Cameron Diaz po raz pierwszy opowiedziała o córce i późnym macierzyństwie!
Jak wygląda jej życie w dobie koronawirusa?
Choć od lat Cameron Diaz nie gra w hollywoodzkich produkcjach, jej role w takich filmach jak Maska, Aniołki Charliego czy Holiday przeszły do historii światowej kinematografii. Dzięki nim aktorka zdobyła międzynarodową popularność, a w konsekwencji miliony na bankowym koncie. Dodatkowo wyróżnia się urodą - mimo upływu czasu wcale się nie zmienia. Ciężko uwierzyć, że w tym roku będzie obchodzić już swoje 48. urodziny! W tak późnym wieku po raz pierwszy została matką. Teraz opowiedziała, jak sobie radzi.
Córka Cameron Diaz
Cameron Diaz przeżyła w swoim życiu wiele miłosnych perturbacji. Piękna blondynka z wieloma sukcesami na koncie nie miała szczęścia w doborze partnerów. Spotykała się m. in. z Mattem Dillonem, Jaredem Leto, Justinem Timberlakiem czy obecnym narzeczonym Jennifer Lopez, Alexem Rodriguezem. Dopiero w 2015 roku w wieku 43 lat wyszła za Benji Maddena po roku związku i u jego boku ułożyła sobie życie.

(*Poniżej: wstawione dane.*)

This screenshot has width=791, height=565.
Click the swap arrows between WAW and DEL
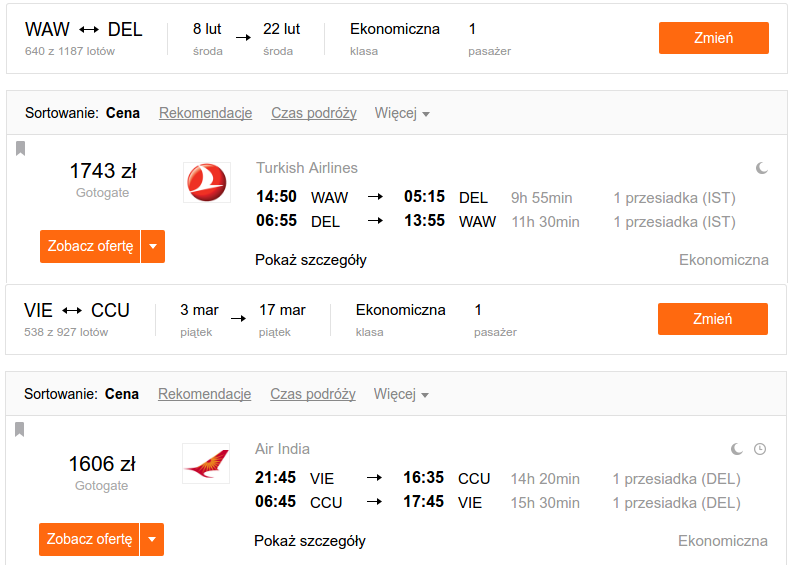tap(89, 30)
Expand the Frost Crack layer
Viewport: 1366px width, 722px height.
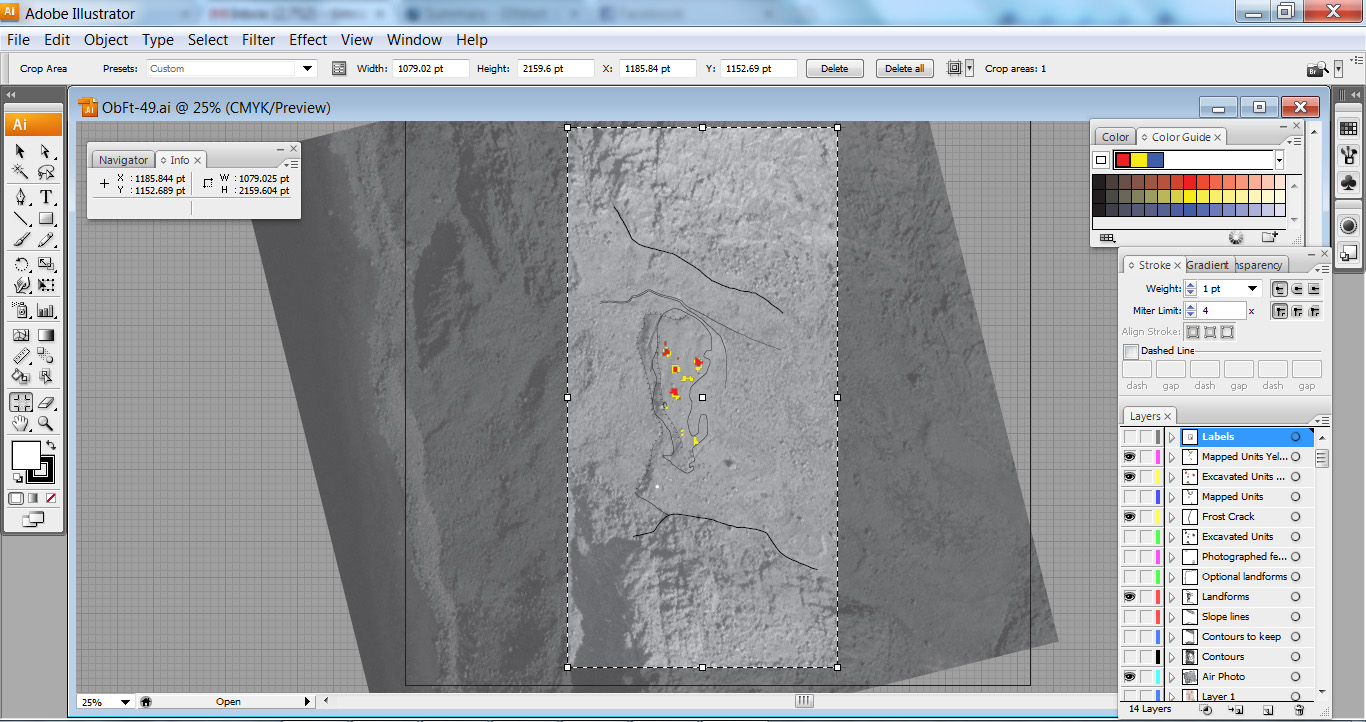click(x=1172, y=516)
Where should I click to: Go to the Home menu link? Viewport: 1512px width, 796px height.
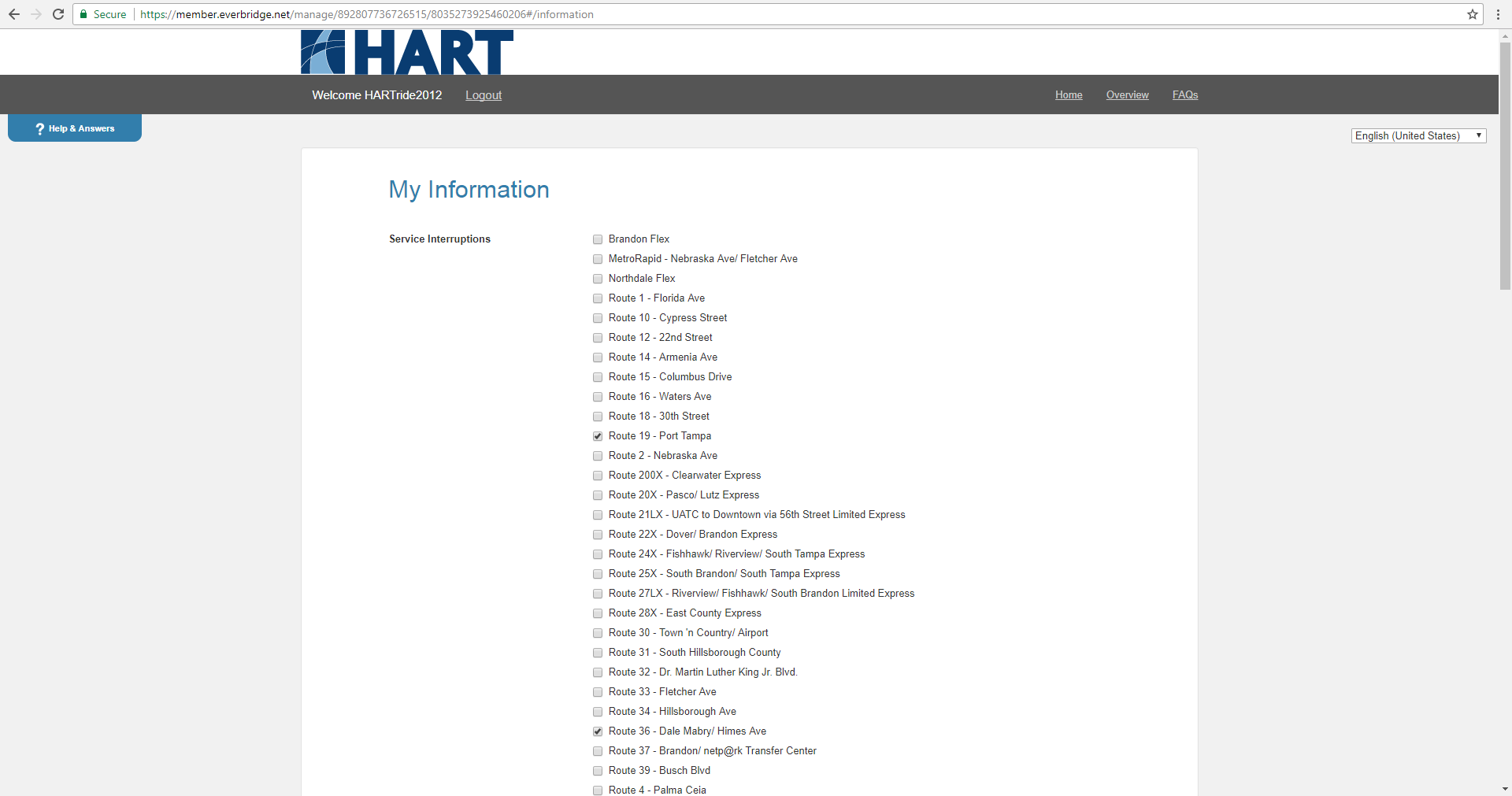pos(1069,94)
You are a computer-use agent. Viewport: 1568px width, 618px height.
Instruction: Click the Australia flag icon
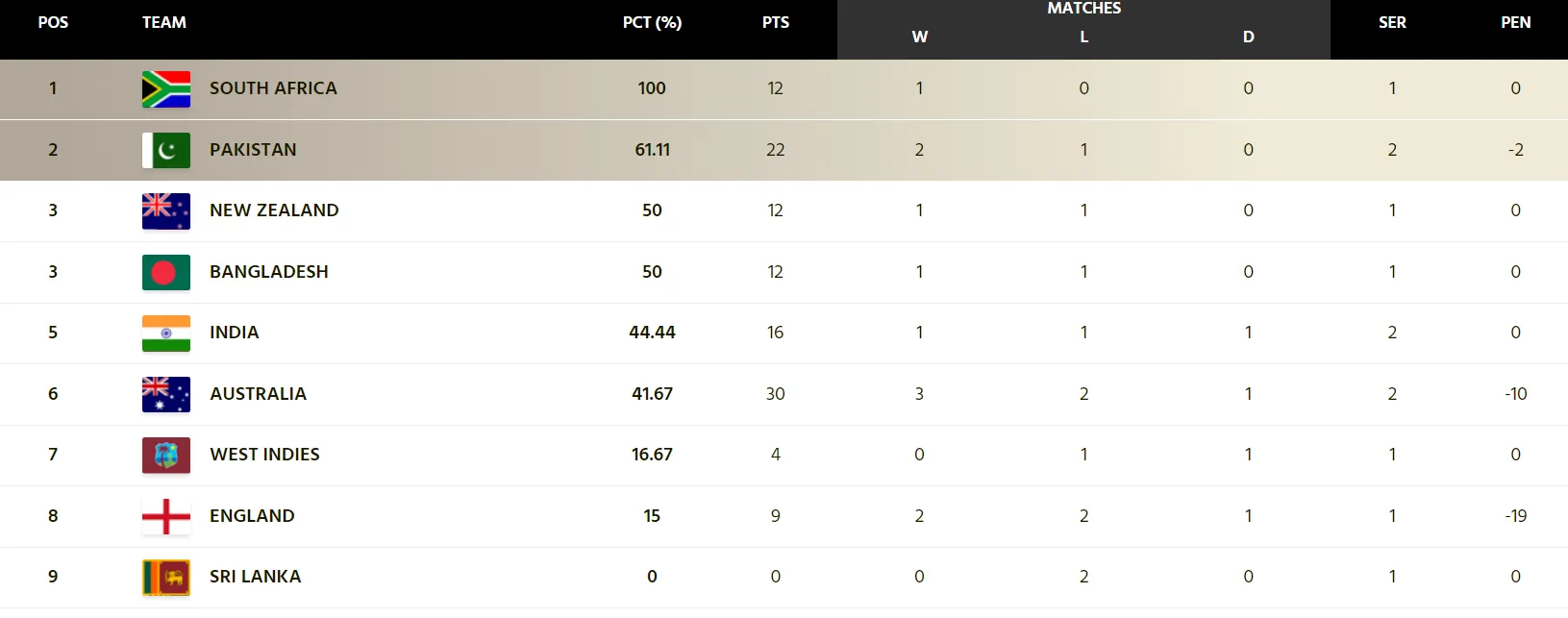tap(165, 394)
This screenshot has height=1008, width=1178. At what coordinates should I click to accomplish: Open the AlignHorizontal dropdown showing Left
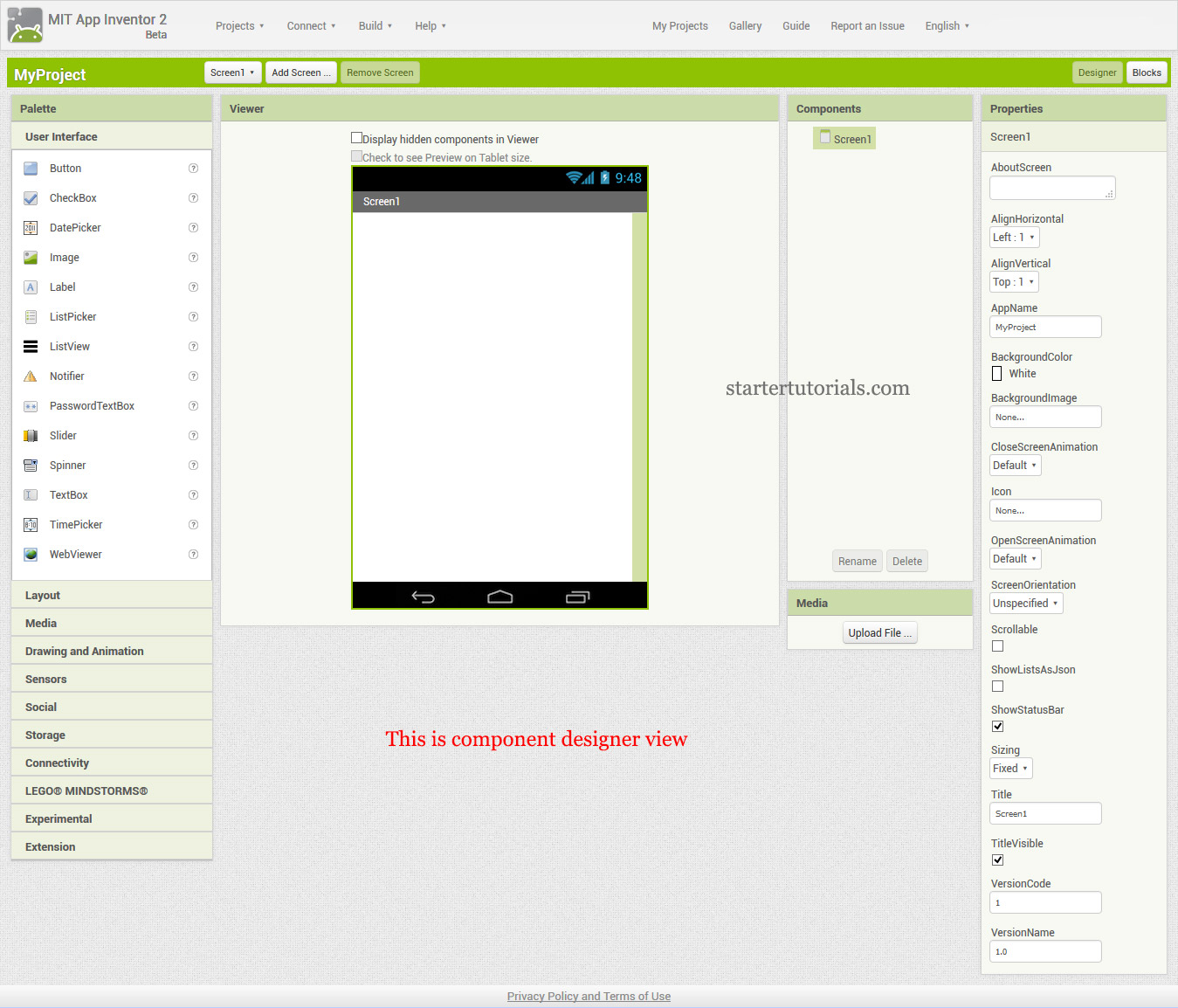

Wiele osób nie przypuszczało, że Cameron Diaz jeszcze kiedykolwiek zostanie mamą. Ku zaskoczeniu fanów, aktorka podzieliła się szczęśliwą wiadomością na swoim Instagramie w grudniu zeszłego roku. Wówczas na świat przyszła jej córka, Raddix Chloe Wildflower Madden. Oprócz oświadczenia opublikowanego wtedy w mediach, nie opowiadała o życiu prywatnym. Aż do teraz.
Aktorka w dobie koronawirusa przebywa w domu z rodziną. Postanowiła uczestniczyć w rozmowie life na Instagramie z Katherine Power z profilu Who What Wear. To pierwszy wywiad, w którym zdecydowała się uchylić rąbka tajemnicy. Powiedziała: „Właściwie żyłam jak w kwarantannie już od dłuższego czasu, ponieważ moja córka ma zaledwie trzy i pół miesiąca. Zmieniło się jedynie to, że do niedawna odwiedzali mnie znajomi, a teraz nie widuję praktycznie nikogo”. Dodała jednak, że wcale jej to nie przeszkadza: „Jestem bardzo wdzięczna i szczęśliwa. To najlepsza rzecz na świecie. Mam szczęście, że mogę to zrobić z Benji, mamy najlepszy czas. Jestem w szoku i nadal nie mogę w to uwierzyć”.
Wiadomo również, że może liczyć na swojego partnera, który wieczorami zajmuje się dzieckiem, by artystka miała czas dla siebie. Przy okazji zdradziła własny sposób na relaks. Okazuje się, że jest nim... wino. Opowiadała: „Muszę gotować w nocy. Wiem, że ludzie nie lubią gotować, ale wtedy piję wino, to moja regeneracja na cały dzień. Benji jest niesamowity, bo kiedy idę do kuchni, on ją usypia, a ja nalewam sobie kieliszek czerwonego wina, zaczynam gotować i włączam jakiś program, cokolwiek”.
Wy też lubicie relaksować się w stylu Cameron?